Si vous arrivez à nous faire sortir du sollipsisme, je vous écouterais respectueusement.
>> Personnellement, je pense que Descartes se fourvoie en invoquant 'Dieu' pour sortir du solipsisme alors qu'il existe au moins deux issues beaucoup plus simples :
- Le caractère à la fois auto-réfutant (de par sa définition [1]) et paralysant (de par ses implications [2]) du scepticisme radical : [1] si je dois douter de toute possibilité de connaissance, alors je dois douter également de la possibilité de connaître la vérité quant à la possibilité de connaître (ou du serpent qui se mord la queue) et [2] en pratique, une personne qui adhèrerait vraiment au scepticisme radical se trouverait conduite à une époché telle qu'il lui serait impossible d'agir au quotidien, chose qu'elle fait pourtant malgré tout.

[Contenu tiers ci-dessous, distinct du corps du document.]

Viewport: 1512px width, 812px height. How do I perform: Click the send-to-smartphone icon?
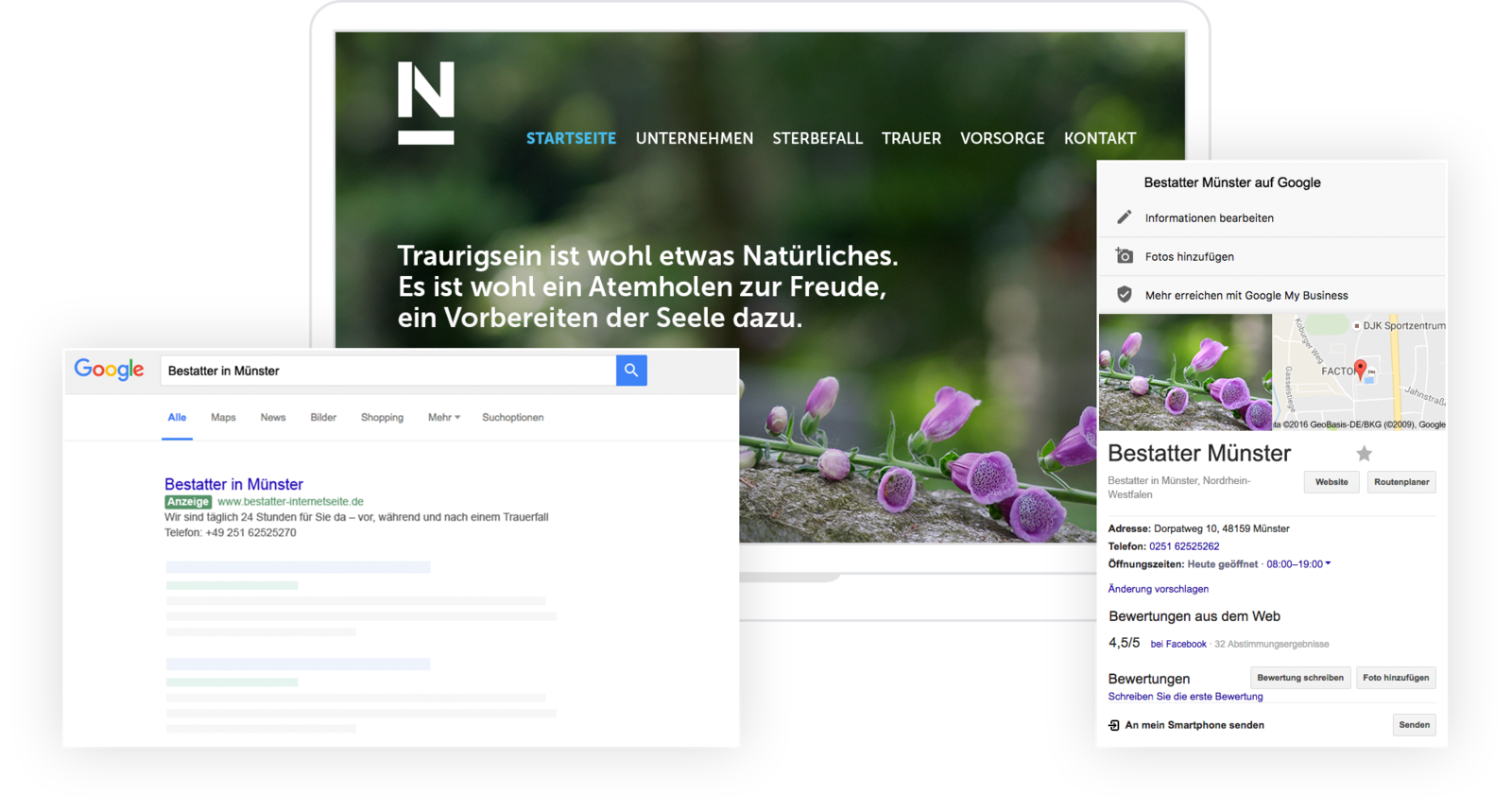click(1114, 725)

- Le choc des subjectivités : le solipsisme ne tient que si je suis le seul à le défendre. Mais que faire face à un autre qui s'en réclame également ? Comment un tiers pourrait-il déterminer qui de nous deux existe pour de bon ? Autrui constitue donc une réfutation pratique du solipsisme en ceci que si je persiste à le maintenir face à autrui, je me trouve contraint d'admettre que je suis peut-être moi-même un personnage issu de l'imagination de cet autre, ce qui réduirait alors à néant la vérité première chère à Descartes, soit celle de la certitude de mon existence.